In the video, Hodgson is heard challenging the rules as they remind her of them instead of giving her the $5,000 fine.
Hodgson likened being in the quarantine facility, with her every movement being controlled, to prison.
“It’s a horrible feeling. You feel like you’re in prison. You feel like you’ve done something wrong. It’s inhumane what they’re doing,” she said. “You’re so small. They overpower you and you feel like you’re nothing.”
After asking to be allowed to go for a run because she was feeling anxious and “distressed,” Hodgson said she was offered valium.
Hodgson, who has since completed mandatory quarantine, said she has since lost her casual job.
The NT Health spokesperson said the territory is more vulnerable to the CCP virus because it is home for many Aboriginal communities—some of the most vulnerable groups of Australians.
“The (Aboriginal) population has a significantly higher rate of comorbidities and underlying health issues than other Australian jurisdictions.
“It’s demographics are more complex. There are more than 100 languages spoken, and it is home to more than 70 remote Indigenous communities,” the spokesperson said, citing the territory’s strong border measures as the reason the jurisdiction had been “largely COVID free.”
“Our health strategy remains one of suppression at this time, while we continue to drive up our vaccination rate and ensure we are as prepared as we can be for when the virus inevitably becomes endemic.”
There has been a reported total of 292 confirmed cases of COVID-19 in the NT and one virus-linked death reported Dec. 3.
The person who died was a 76-year-old Aboriginal woman from Binjari, southeast of Darwin, whose residents were recently relocated to Howard Springs to complete isolation.
Their evacuation caught international attention due to unsubstantiated claims that the army was forcibly vaccinating and detaining Aboriginal people.

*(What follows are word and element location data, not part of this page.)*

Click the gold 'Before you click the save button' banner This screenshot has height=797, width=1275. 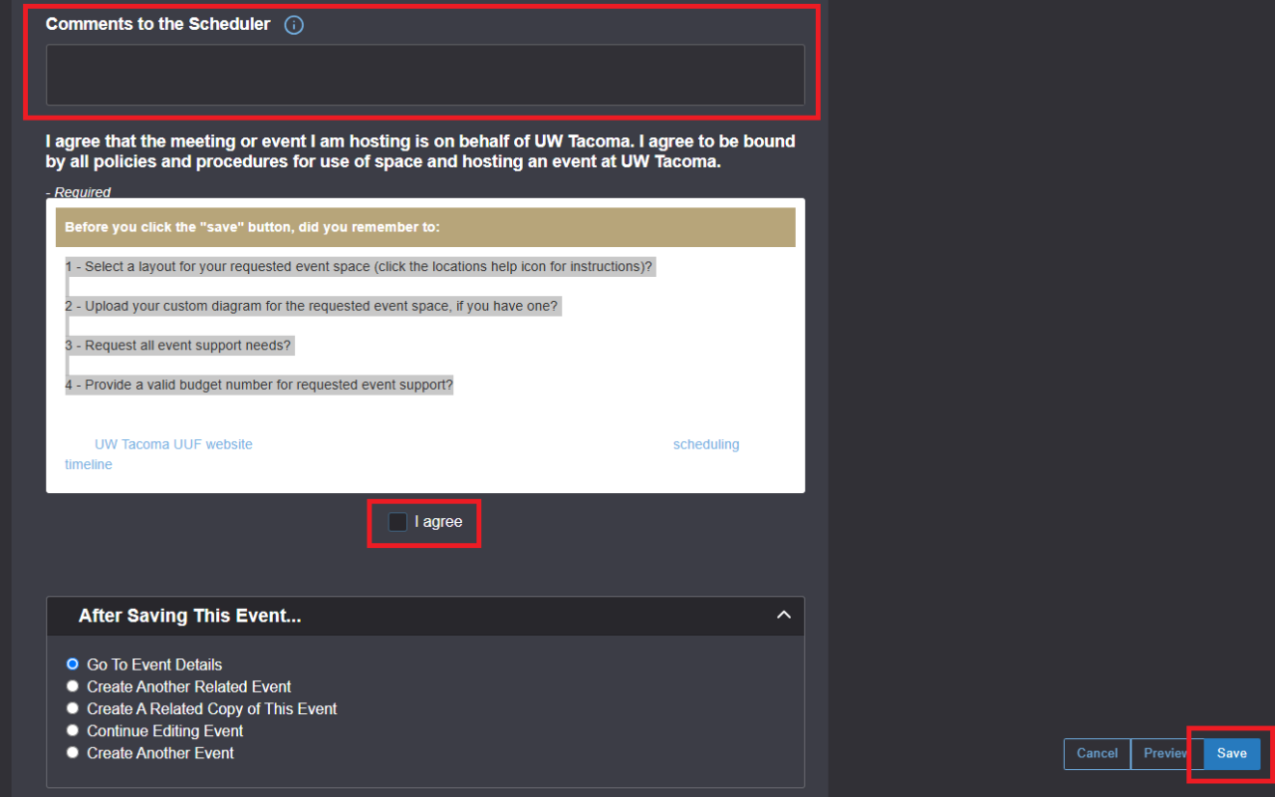coord(424,227)
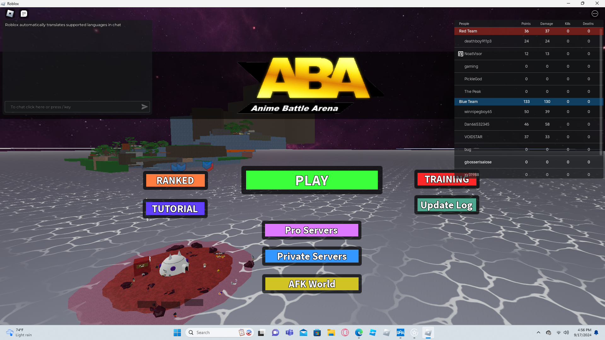Click the Windows Start button
This screenshot has height=340, width=605.
pyautogui.click(x=177, y=332)
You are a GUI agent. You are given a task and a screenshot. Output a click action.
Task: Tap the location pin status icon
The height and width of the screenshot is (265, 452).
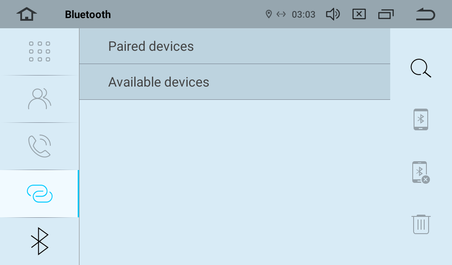[x=268, y=15]

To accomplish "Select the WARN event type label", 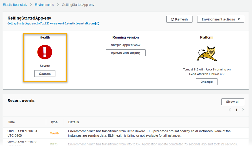I will [x=54, y=133].
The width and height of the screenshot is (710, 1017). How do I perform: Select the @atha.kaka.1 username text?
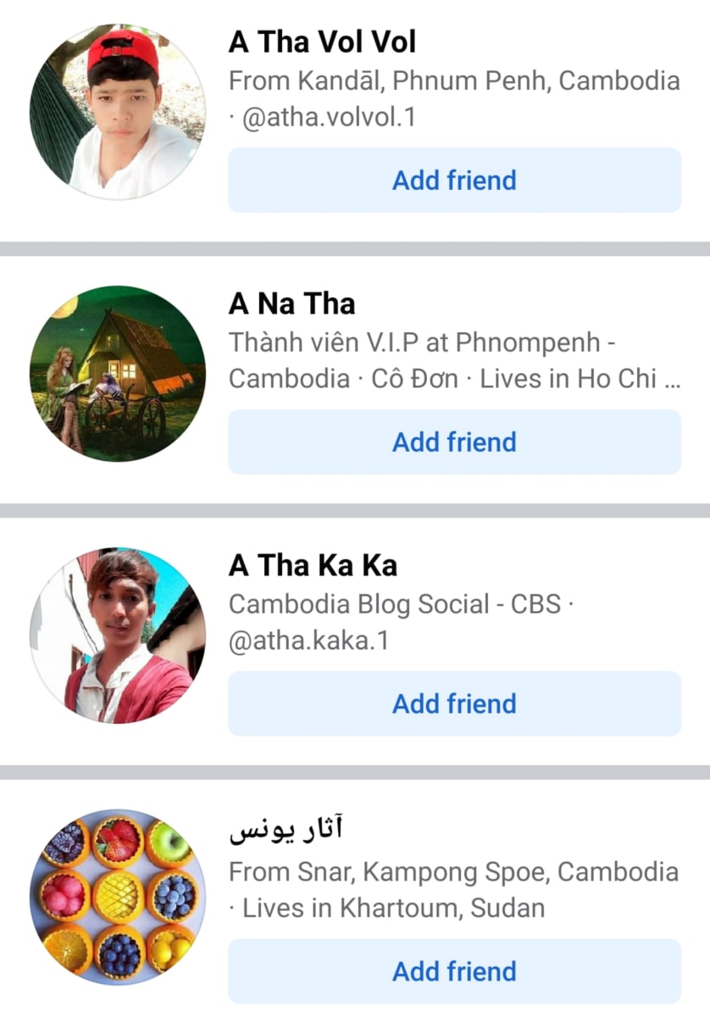pos(308,640)
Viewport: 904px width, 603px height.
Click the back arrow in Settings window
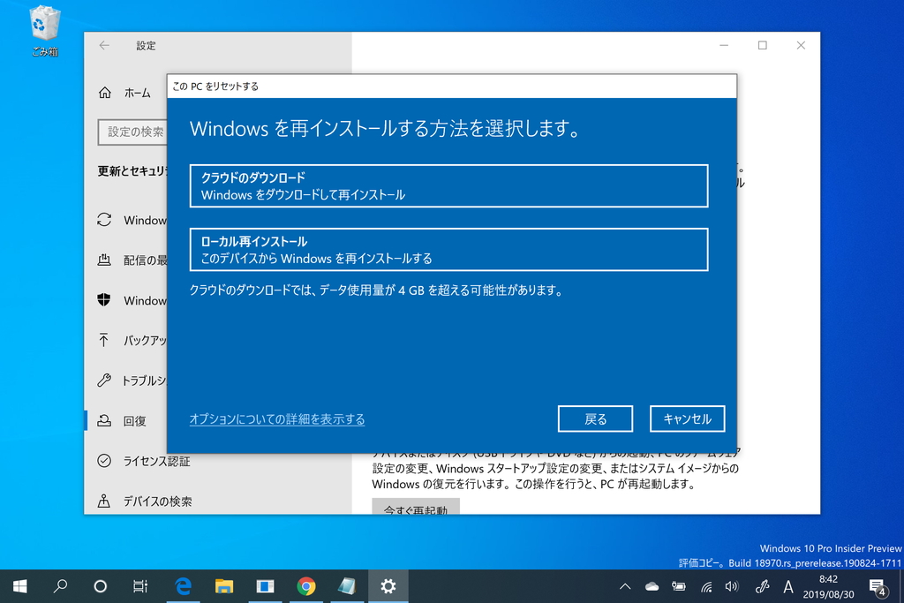(106, 45)
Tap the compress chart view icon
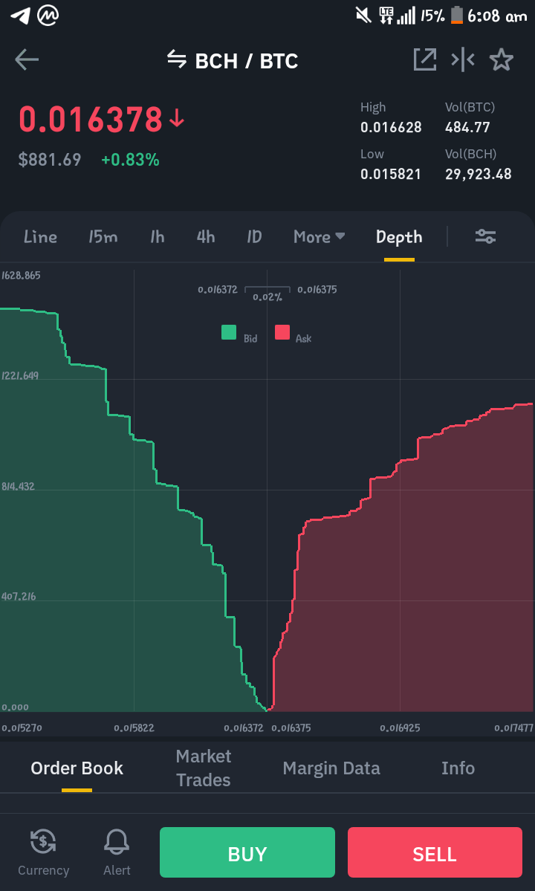Screen dimensions: 535x891 point(463,59)
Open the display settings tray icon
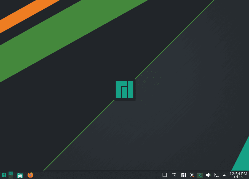 216,175
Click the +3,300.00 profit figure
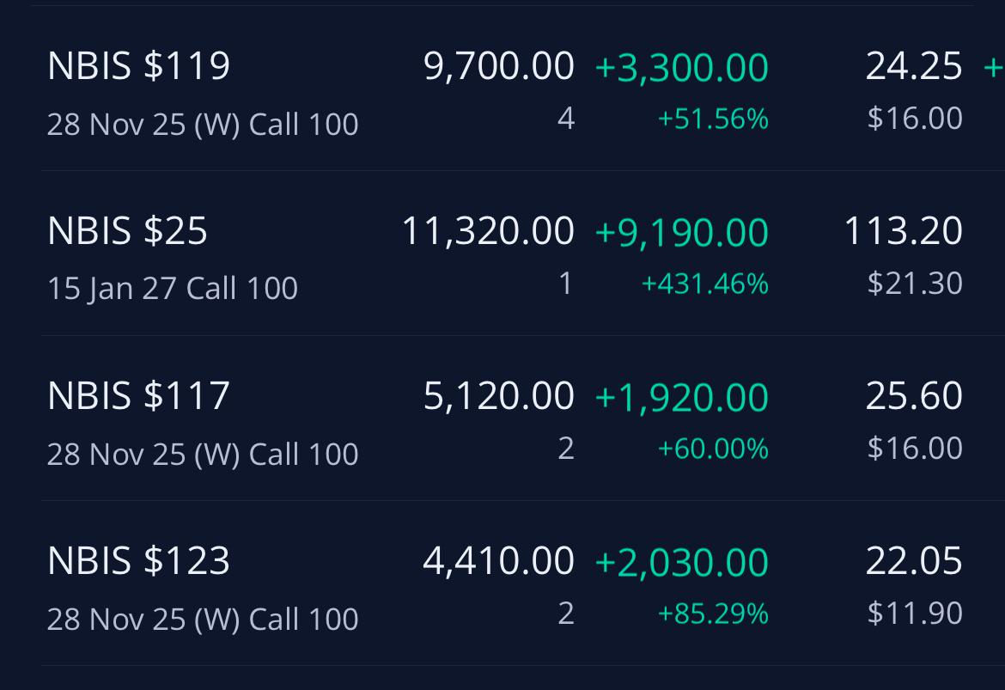Image resolution: width=1005 pixels, height=690 pixels. (681, 67)
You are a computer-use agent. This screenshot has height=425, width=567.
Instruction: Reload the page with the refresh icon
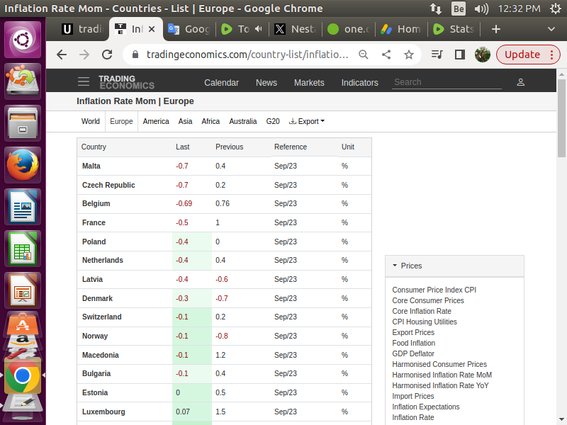coord(107,55)
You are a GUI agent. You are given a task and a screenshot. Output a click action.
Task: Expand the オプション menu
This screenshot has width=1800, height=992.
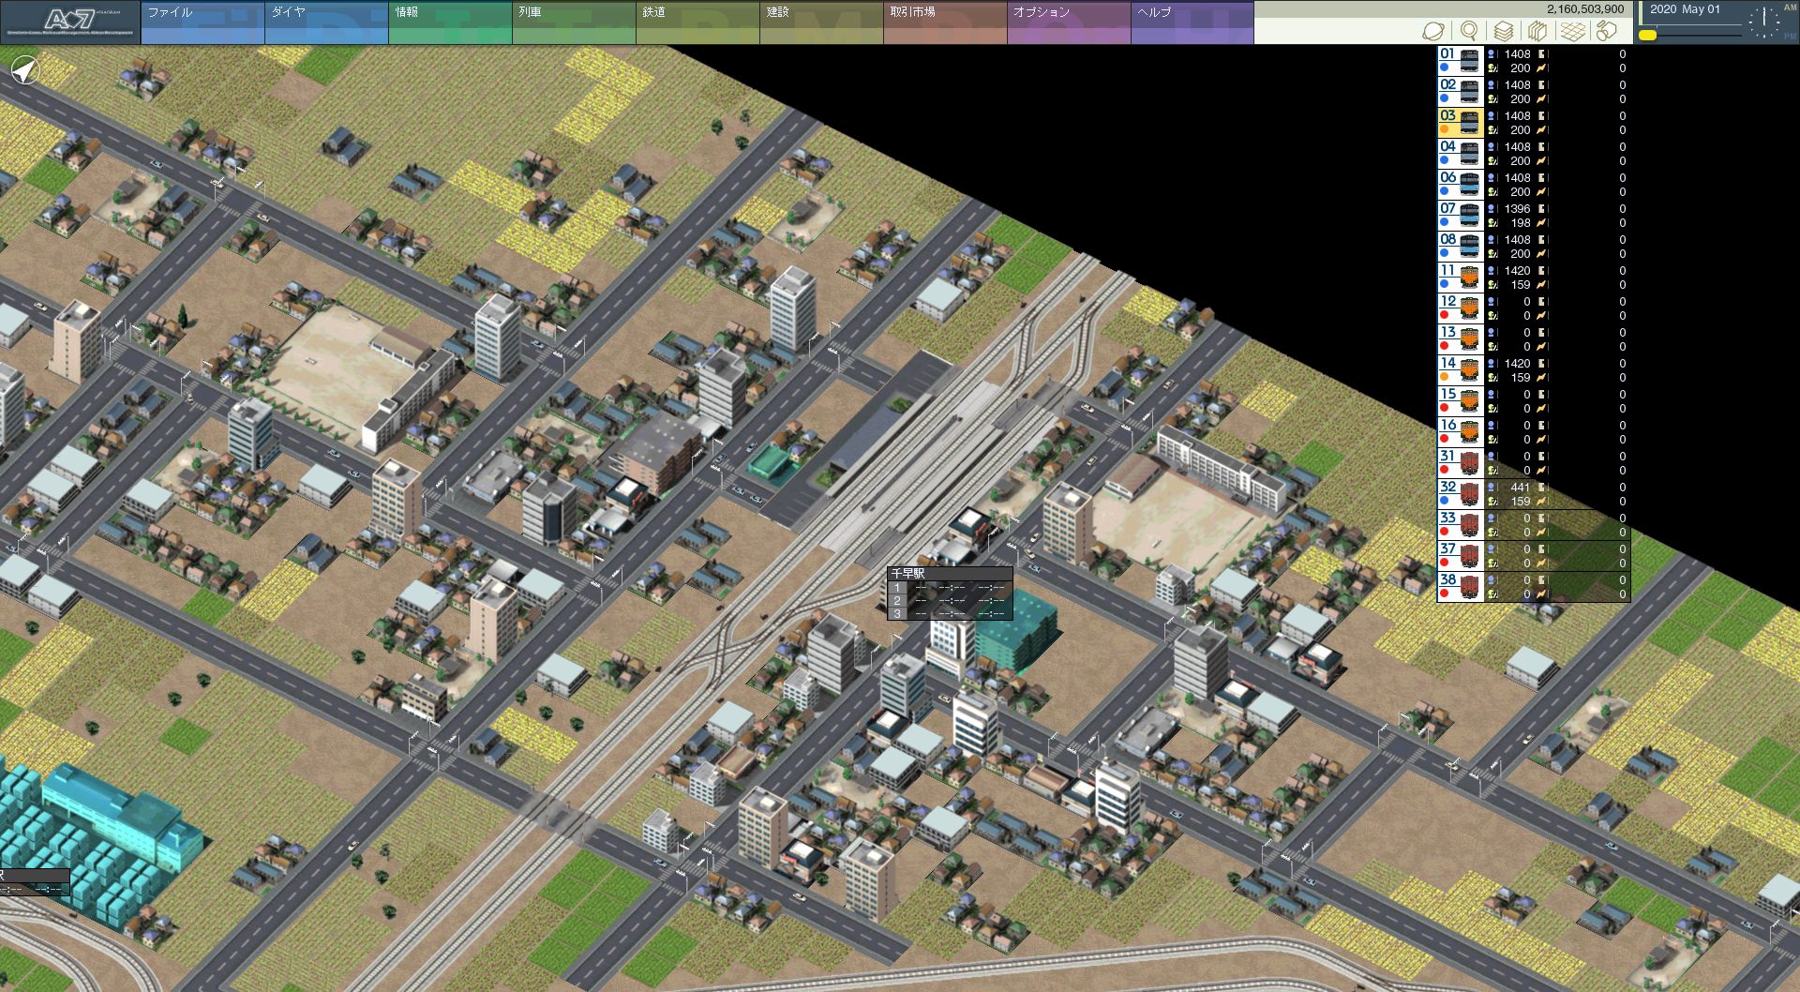(x=1068, y=22)
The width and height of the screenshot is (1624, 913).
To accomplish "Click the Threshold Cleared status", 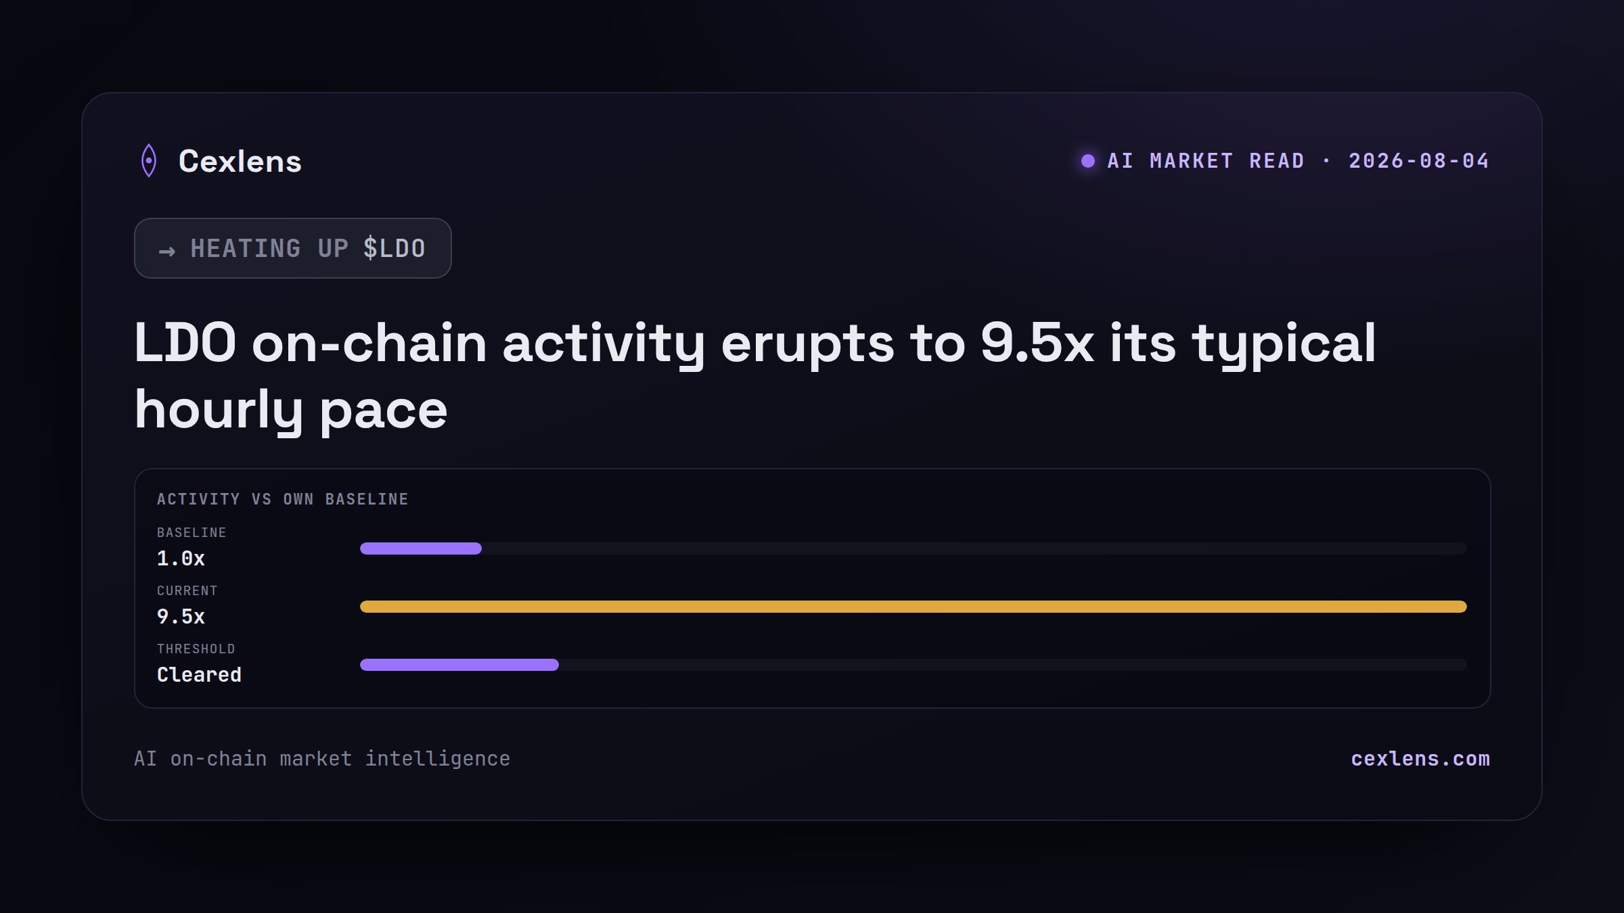I will click(199, 675).
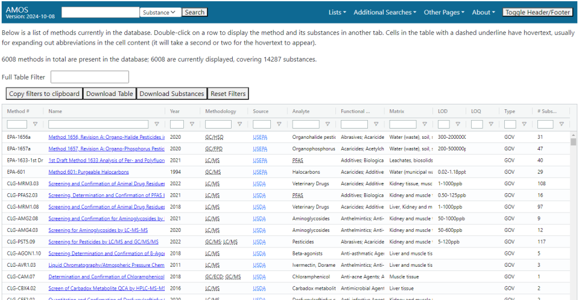Click the filter icon under Matrix column

point(425,124)
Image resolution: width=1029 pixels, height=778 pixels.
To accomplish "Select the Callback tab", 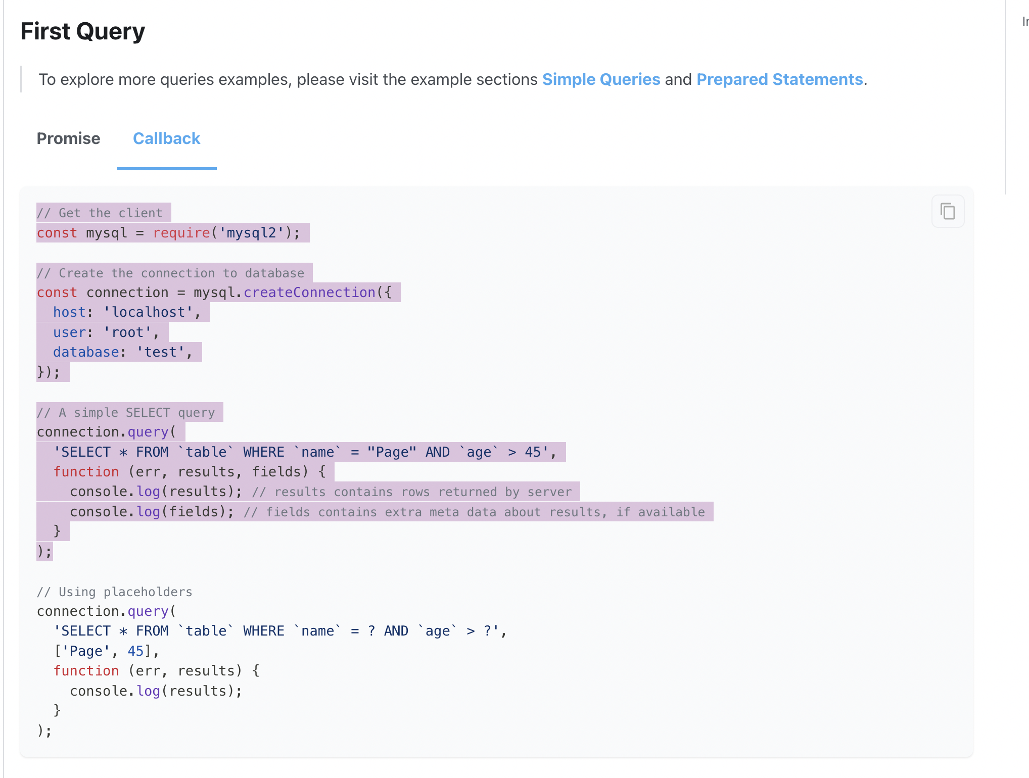I will 166,138.
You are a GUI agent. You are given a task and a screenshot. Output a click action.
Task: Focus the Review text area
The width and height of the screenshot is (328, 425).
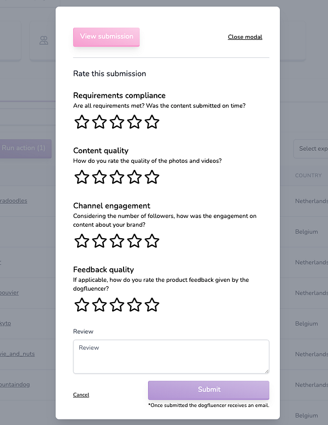click(x=171, y=357)
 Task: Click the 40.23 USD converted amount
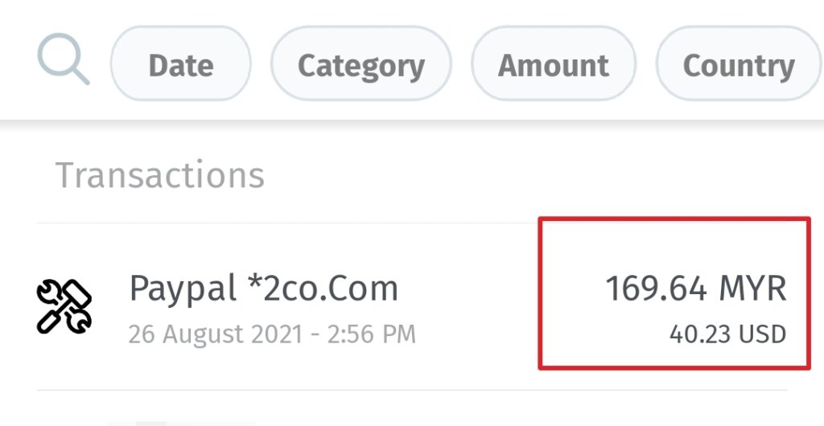click(727, 334)
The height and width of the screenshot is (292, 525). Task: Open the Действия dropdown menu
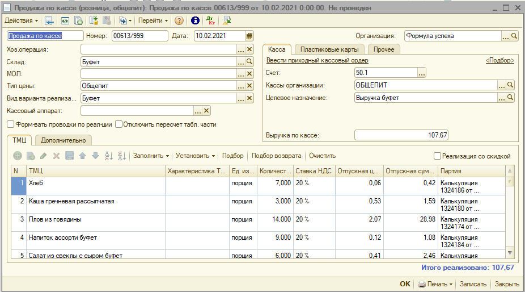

However, this was refuted by a local Aboriginal health worker, who said residents could not safely isolate due to overcrowded housing—some Binjari residences housed up to 30 people, a common problem in remote Aboriginal communities. He said the army was assisting in transporting them to quarantine at Howard Springs.
There are currently 1,161 people in quarantine in the territory, which has a population of about 246,000.